Please work out how many lines in the records below include the word "Viewport", and reply with that number only.

=====

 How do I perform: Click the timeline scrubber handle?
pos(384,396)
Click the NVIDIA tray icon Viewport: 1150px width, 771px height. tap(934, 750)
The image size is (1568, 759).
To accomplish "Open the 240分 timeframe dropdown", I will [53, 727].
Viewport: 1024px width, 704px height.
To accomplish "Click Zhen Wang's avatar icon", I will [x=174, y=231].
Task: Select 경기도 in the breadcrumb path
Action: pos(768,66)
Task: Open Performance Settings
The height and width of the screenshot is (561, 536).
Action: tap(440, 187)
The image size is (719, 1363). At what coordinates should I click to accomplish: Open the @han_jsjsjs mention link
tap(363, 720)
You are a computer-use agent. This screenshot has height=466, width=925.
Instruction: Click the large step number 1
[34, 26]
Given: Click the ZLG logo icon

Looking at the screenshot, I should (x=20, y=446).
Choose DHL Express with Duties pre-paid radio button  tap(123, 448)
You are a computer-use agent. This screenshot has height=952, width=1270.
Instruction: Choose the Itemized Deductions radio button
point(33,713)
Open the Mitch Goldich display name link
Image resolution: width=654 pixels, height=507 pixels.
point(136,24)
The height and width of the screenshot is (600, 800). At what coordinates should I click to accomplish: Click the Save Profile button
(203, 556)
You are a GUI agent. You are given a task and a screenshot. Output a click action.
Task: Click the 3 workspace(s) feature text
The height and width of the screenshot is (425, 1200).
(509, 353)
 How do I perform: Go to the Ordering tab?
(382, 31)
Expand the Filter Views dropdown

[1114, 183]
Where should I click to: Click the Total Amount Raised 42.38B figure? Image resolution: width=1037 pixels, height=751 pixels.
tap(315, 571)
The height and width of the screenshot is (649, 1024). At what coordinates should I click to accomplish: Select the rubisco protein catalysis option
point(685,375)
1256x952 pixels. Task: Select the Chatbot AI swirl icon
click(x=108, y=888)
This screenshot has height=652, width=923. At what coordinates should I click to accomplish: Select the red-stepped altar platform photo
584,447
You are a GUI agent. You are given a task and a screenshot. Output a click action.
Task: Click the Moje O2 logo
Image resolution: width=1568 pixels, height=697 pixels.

=====

Exercise response: 2